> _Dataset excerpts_
____
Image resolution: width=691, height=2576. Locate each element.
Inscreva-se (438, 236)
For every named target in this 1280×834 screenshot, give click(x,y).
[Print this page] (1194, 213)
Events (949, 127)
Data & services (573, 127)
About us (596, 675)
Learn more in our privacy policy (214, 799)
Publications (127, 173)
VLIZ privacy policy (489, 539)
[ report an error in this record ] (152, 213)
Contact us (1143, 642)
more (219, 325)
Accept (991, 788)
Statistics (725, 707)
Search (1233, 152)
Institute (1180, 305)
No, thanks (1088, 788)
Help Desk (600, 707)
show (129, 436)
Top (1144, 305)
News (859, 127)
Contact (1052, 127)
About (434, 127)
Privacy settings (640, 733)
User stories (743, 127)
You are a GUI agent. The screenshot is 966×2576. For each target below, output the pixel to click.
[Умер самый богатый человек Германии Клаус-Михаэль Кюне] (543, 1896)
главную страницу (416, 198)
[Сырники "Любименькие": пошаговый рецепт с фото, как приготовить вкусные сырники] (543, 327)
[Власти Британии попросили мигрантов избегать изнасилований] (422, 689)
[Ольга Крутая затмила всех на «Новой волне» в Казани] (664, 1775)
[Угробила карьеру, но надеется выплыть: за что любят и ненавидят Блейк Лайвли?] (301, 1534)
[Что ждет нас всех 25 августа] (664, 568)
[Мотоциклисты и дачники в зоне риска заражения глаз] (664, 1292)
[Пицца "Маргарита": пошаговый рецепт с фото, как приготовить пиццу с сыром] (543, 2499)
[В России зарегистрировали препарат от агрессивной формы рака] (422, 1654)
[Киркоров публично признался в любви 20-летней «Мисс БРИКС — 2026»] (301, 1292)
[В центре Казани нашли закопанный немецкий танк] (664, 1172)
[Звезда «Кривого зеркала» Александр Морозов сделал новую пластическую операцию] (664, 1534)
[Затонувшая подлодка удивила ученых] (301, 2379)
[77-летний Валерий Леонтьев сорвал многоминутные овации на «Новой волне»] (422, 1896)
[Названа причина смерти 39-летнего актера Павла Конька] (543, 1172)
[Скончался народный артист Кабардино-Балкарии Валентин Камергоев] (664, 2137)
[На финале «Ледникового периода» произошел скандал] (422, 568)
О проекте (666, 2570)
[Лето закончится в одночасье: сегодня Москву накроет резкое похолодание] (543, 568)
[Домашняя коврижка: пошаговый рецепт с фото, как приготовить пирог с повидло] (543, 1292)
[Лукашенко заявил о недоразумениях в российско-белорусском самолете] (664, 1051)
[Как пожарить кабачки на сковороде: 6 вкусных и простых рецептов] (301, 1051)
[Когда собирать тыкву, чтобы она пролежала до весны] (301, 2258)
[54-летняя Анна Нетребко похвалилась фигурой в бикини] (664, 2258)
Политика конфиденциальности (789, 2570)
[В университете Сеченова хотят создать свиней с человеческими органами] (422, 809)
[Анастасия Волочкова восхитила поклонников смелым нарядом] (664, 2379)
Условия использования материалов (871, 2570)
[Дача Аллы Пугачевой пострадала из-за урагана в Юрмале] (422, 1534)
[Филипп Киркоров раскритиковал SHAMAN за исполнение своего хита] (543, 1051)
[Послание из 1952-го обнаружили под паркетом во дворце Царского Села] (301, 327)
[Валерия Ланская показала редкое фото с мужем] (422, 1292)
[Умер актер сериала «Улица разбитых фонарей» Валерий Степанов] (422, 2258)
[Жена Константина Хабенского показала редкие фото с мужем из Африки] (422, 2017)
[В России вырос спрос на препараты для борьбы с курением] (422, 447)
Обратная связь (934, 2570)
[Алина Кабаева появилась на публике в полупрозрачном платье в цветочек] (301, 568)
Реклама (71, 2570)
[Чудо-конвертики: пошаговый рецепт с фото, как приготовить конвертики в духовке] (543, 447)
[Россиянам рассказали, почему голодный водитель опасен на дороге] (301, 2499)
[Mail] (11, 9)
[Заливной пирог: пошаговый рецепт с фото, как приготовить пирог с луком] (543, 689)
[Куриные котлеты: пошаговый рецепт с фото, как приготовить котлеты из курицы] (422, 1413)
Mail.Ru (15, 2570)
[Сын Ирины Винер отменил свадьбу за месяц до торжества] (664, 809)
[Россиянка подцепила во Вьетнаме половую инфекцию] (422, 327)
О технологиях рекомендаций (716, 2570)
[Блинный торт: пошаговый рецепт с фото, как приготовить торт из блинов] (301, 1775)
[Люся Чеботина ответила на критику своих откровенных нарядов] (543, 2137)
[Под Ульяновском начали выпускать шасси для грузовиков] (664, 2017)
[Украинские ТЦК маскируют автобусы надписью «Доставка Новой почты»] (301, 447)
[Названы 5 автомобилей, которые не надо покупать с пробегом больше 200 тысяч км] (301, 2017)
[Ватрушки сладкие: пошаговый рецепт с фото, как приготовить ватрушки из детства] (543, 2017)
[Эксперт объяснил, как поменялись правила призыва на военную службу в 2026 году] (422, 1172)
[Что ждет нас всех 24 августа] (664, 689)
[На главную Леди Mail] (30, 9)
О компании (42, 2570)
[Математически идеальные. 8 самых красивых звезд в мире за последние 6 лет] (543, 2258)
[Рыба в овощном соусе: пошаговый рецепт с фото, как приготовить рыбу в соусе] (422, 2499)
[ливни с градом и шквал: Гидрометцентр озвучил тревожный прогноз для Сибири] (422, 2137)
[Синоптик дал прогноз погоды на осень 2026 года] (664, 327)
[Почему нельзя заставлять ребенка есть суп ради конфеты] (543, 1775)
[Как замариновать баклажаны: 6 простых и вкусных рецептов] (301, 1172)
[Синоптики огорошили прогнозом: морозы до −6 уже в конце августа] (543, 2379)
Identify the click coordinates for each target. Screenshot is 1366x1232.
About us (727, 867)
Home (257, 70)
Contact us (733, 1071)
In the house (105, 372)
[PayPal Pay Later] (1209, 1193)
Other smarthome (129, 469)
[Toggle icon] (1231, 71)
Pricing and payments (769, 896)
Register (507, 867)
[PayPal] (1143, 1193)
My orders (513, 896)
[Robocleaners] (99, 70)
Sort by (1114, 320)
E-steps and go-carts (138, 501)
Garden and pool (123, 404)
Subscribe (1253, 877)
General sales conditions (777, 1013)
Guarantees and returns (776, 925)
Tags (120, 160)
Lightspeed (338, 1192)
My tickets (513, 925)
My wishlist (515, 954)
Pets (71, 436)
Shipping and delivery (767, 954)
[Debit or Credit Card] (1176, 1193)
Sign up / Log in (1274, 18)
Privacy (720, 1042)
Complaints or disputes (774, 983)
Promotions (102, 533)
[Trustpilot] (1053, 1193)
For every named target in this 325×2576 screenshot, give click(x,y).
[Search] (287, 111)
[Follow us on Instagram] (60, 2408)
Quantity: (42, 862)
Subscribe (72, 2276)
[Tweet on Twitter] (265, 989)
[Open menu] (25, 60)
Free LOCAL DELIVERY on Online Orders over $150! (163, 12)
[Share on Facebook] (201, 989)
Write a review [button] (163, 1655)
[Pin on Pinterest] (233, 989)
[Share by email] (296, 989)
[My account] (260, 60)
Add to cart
____
> _Task brief_
Repeat exactly the lines above, starting with the first line of the records and finishing with the line holding "О проекте (666, 2570)". Add no other line.

> _Completed exercise_
Image resolution: width=691, height=2576. Locate each element.
Inscreva-se (438, 236)
For every named target in this 1280×834 screenshot, give click(x,y).
[Print this page] (1194, 213)
Events (949, 127)
Data & services (573, 127)
About us (596, 675)
Learn more in our privacy policy (214, 799)
Publications (127, 173)
VLIZ privacy policy (489, 539)
[ report an error in this record ] (152, 213)
Contact us (1143, 642)
more (219, 325)
Accept (991, 788)
Statistics (725, 707)
Search (1233, 152)
Institute (1180, 305)
No, thanks (1088, 788)
Help Desk (600, 707)
show (129, 436)
Top (1144, 305)
News (859, 127)
Contact (1052, 127)
About (434, 127)
Privacy settings (640, 733)
User stories (743, 127)
You are a GUI agent. The screenshot is 966×2576. For each target below, output the pixel to click.
[Умер самый богатый человек Германии Клаус-Михаэль Кюне] (543, 1896)
главную страницу (416, 198)
[Сырники "Любименькие": пошаговый рецепт с фото, как приготовить вкусные сырники] (543, 327)
[Власти Британии попросили мигрантов избегать изнасилований] (422, 689)
[Ольга Крутая затмила всех на «Новой волне» в Казани] (664, 1775)
[Угробила карьеру, но надеется выплыть: за что любят и ненавидят Блейк Лайвли?] (301, 1534)
[Что ждет нас всех 25 августа] (664, 568)
[Мотоциклисты и дачники в зоне риска заражения глаз] (664, 1292)
[Пицца "Маргарита": пошаговый рецепт с фото, как приготовить пиццу с сыром] (543, 2499)
[В России зарегистрировали препарат от агрессивной формы рака] (422, 1654)
[Киркоров публично признался в любви 20-летней «Мисс БРИКС — 2026»] (301, 1292)
[В центре Казани нашли закопанный немецкий танк] (664, 1172)
[Звезда «Кривого зеркала» Александр Морозов сделал новую пластическую операцию] (664, 1534)
[Затонувшая подлодка удивила ученых] (301, 2379)
[77-летний Валерий Леонтьев сорвал многоминутные овации на «Новой волне»] (422, 1896)
[Названа причина смерти 39-летнего актера Павла Конька] (543, 1172)
[Скончался народный артист Кабардино-Балкарии Валентин Камергоев] (664, 2137)
[На финале «Ледникового периода» произошел скандал] (422, 568)
О проекте (666, 2570)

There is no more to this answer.